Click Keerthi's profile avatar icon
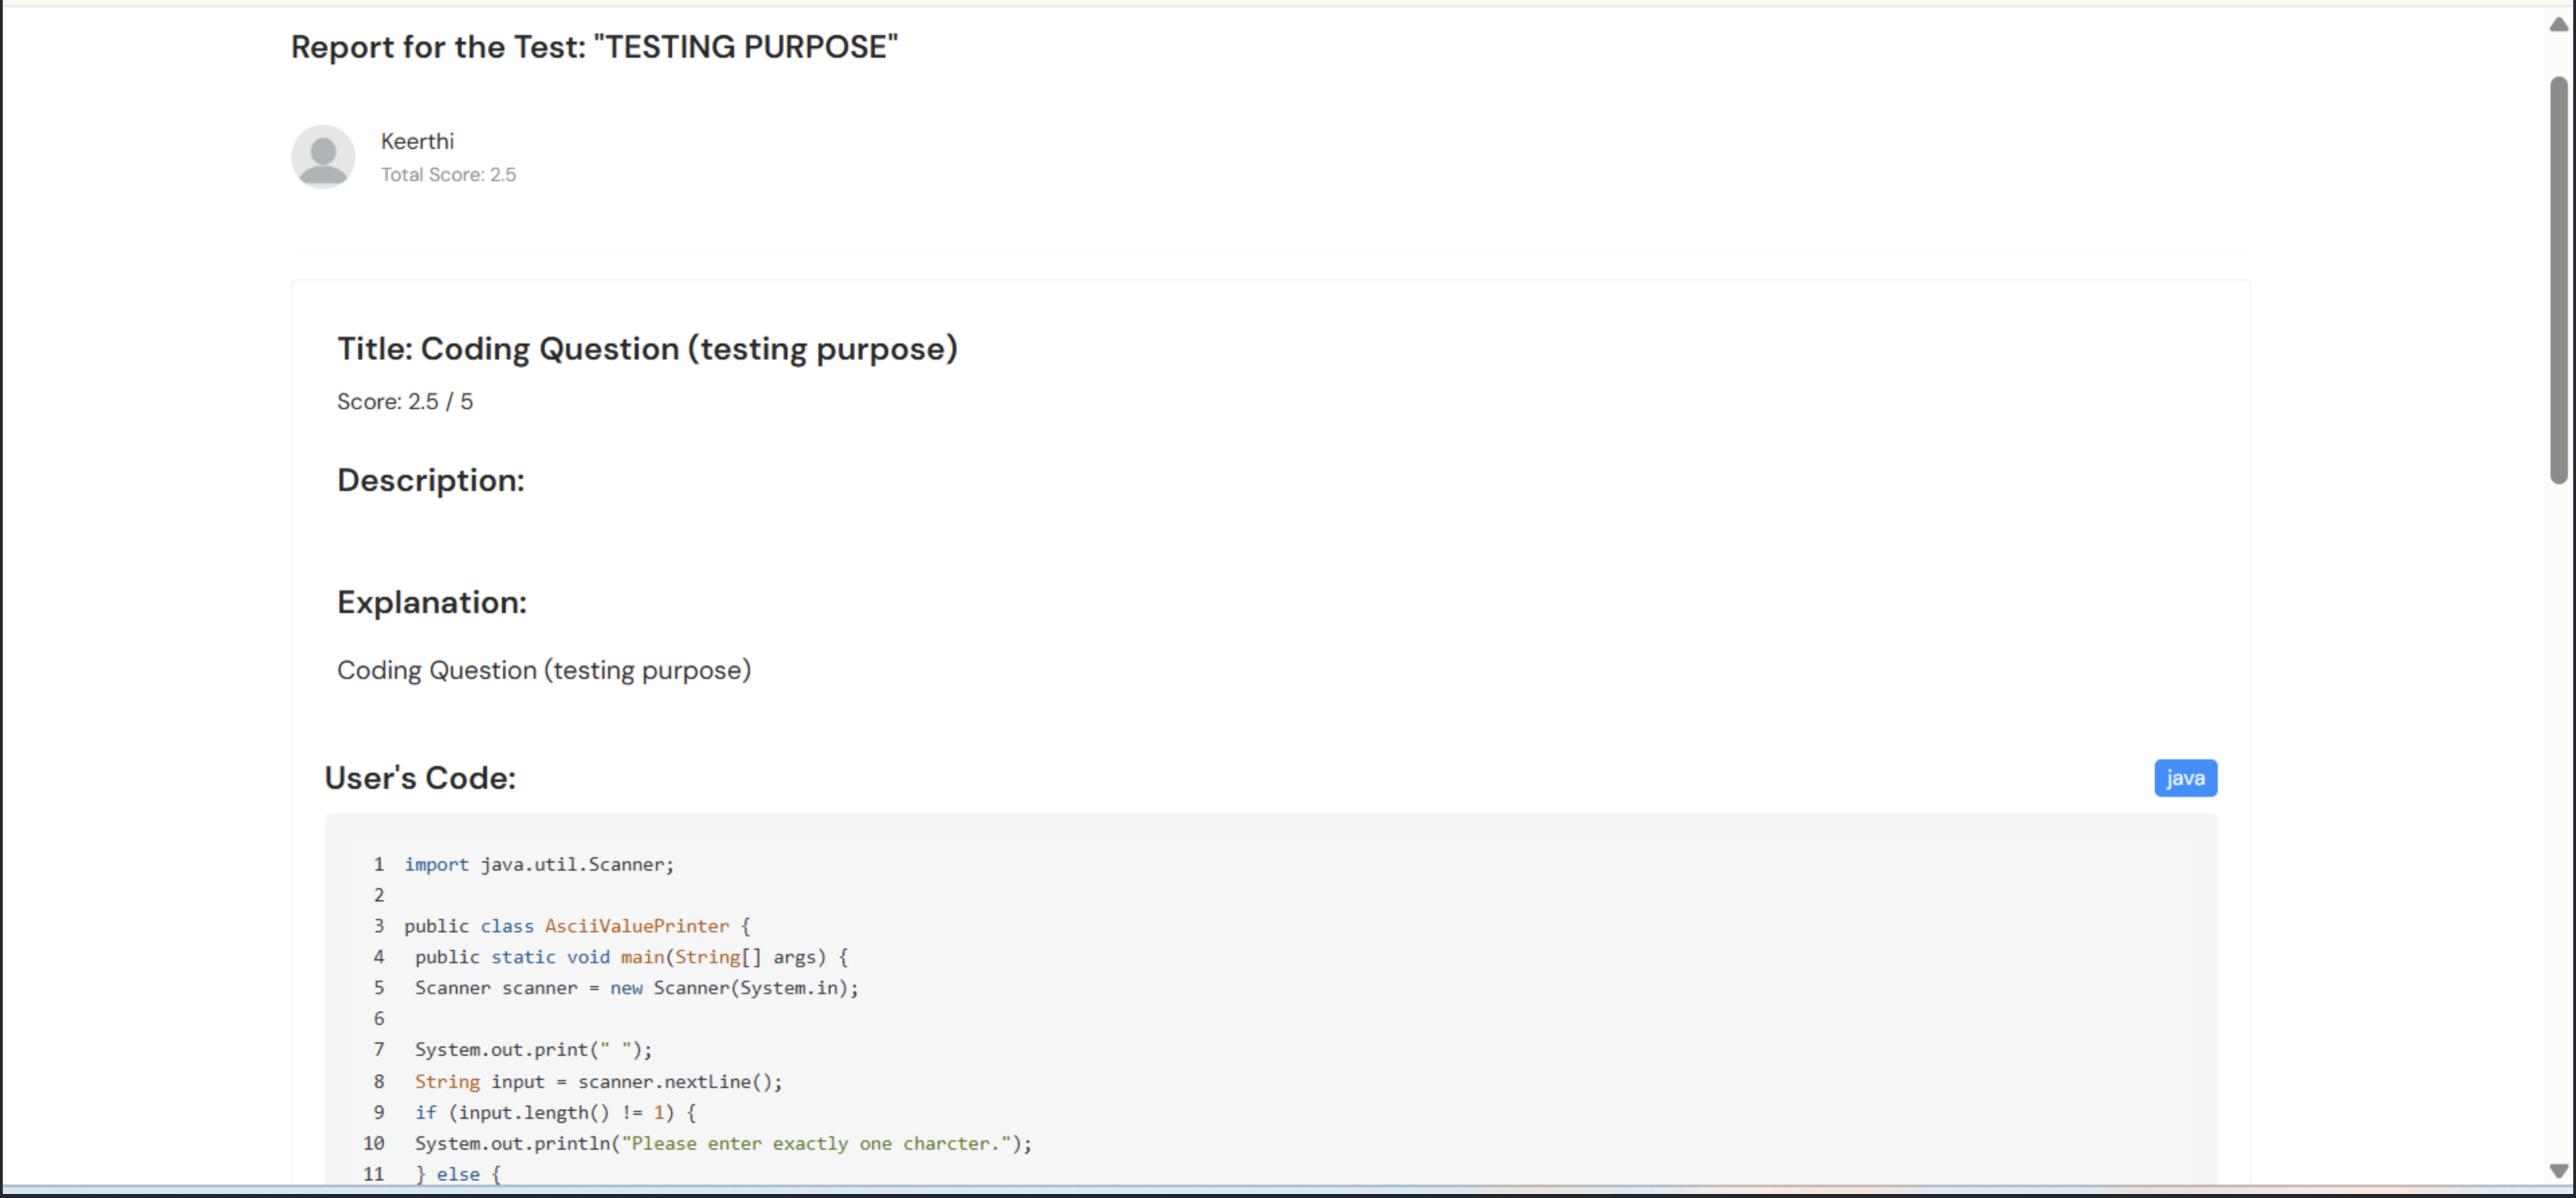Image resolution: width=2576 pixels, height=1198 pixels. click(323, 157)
...
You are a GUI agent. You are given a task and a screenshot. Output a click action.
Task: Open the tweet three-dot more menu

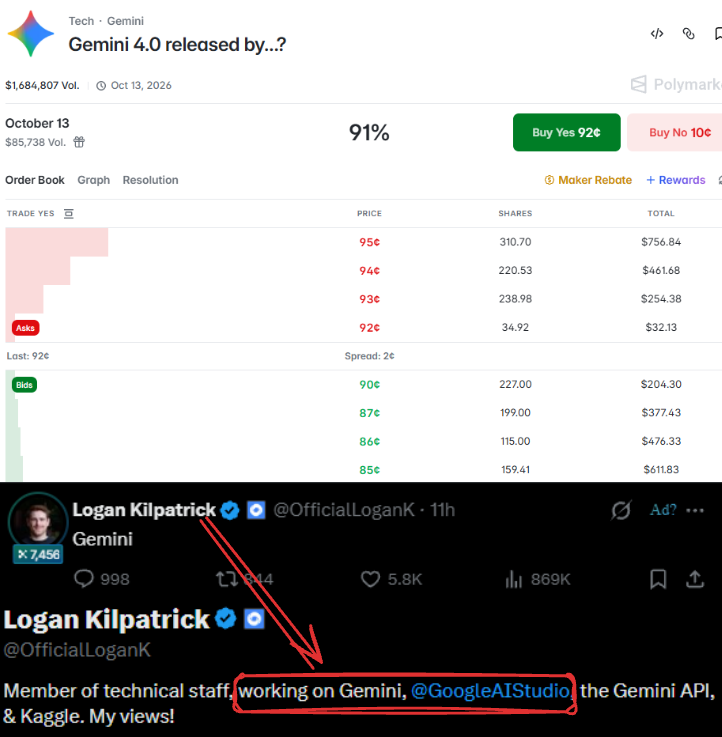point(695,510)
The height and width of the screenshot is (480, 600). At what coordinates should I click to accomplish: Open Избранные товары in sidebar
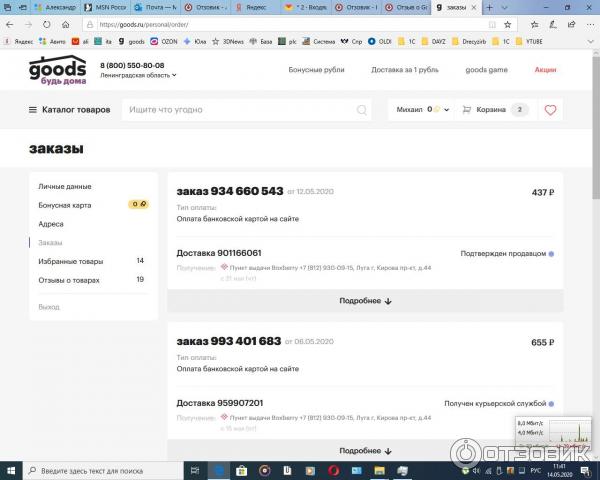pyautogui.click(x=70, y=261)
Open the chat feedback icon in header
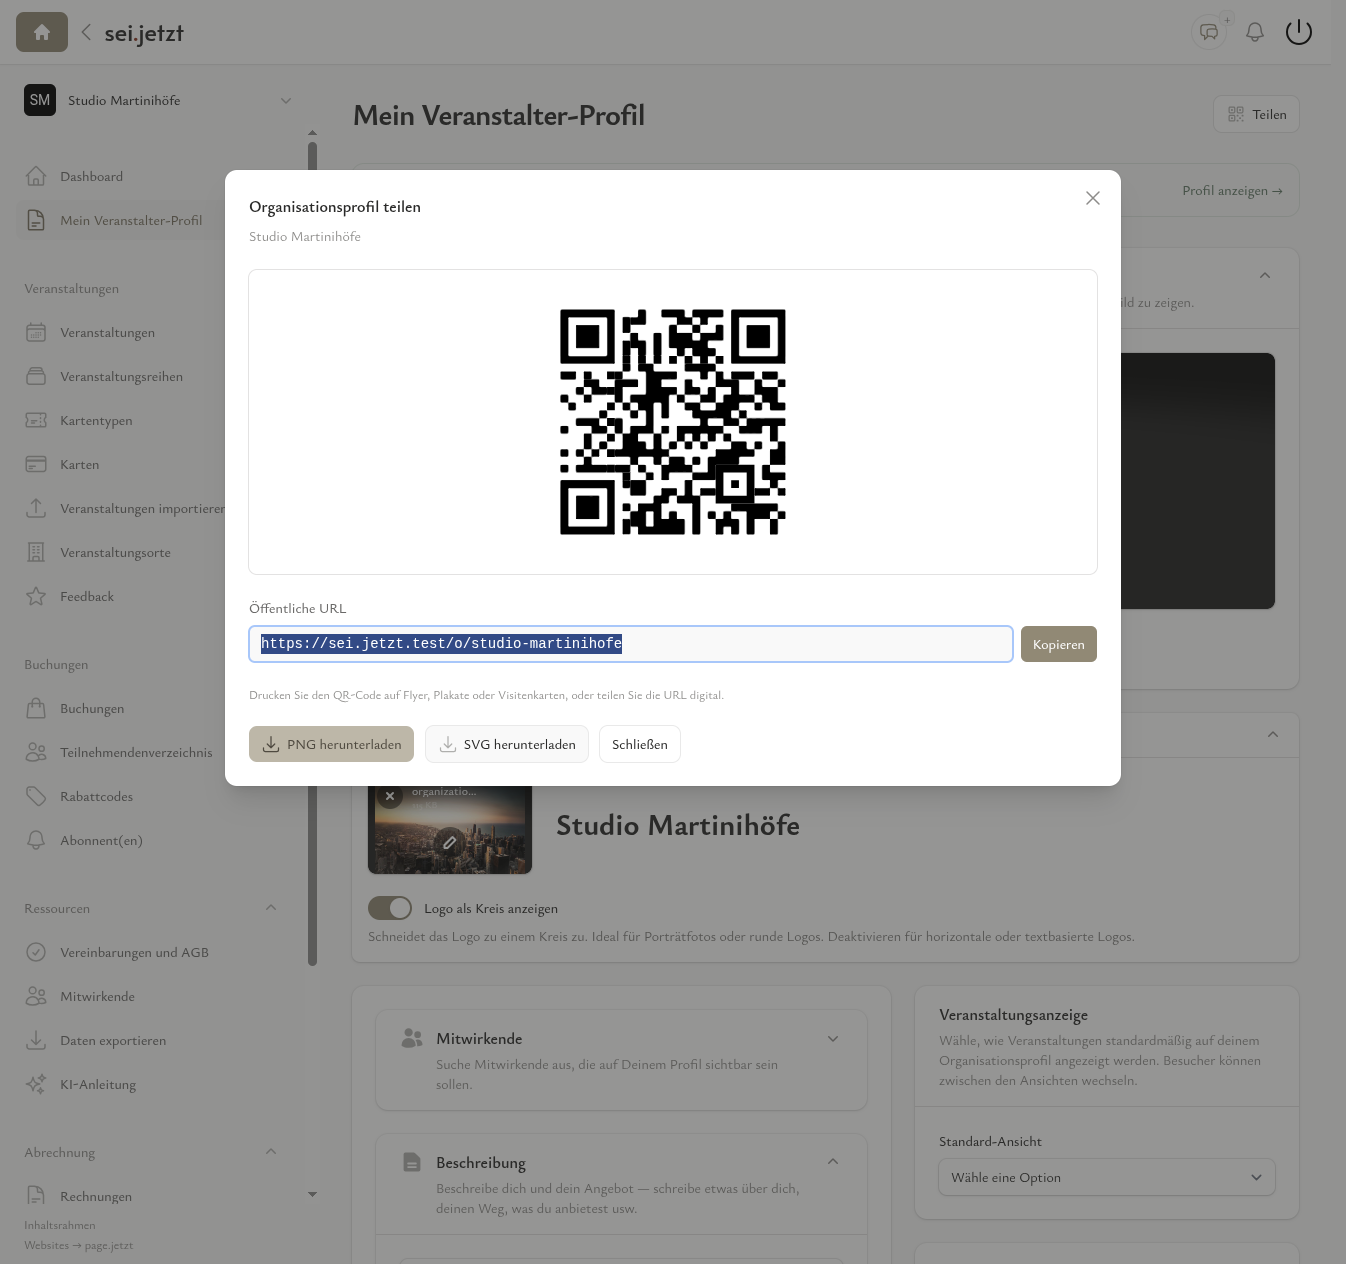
* * *
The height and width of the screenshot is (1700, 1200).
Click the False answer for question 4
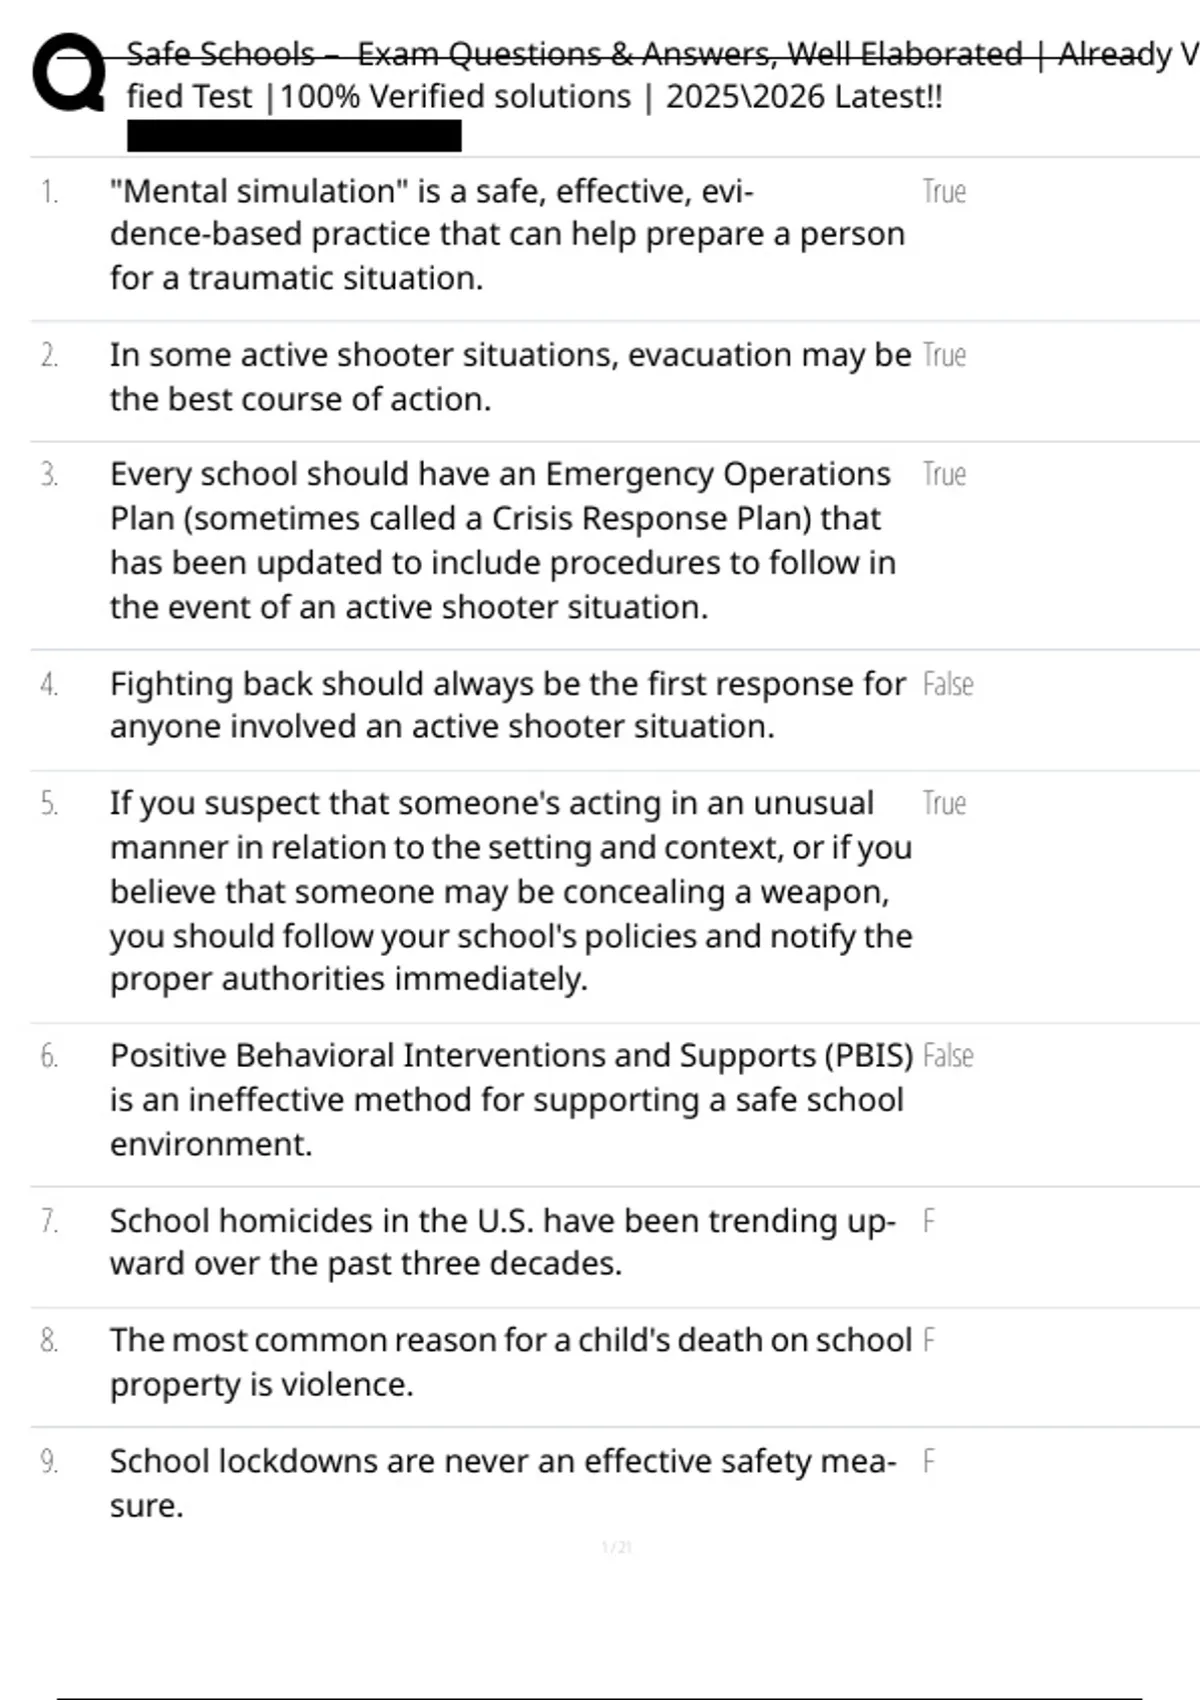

#### WHAT IS EXPECTED
Can you rewrite the material, beginning at the line that has "The height and width of the screenshot is (1700, 1200)." and ending after the line with "Click the False answer for question 4", so that "False" becomes "True" and nothing else changes?

#### EXERCISE ANSWER
The height and width of the screenshot is (1700, 1200).
Click the True answer for question 4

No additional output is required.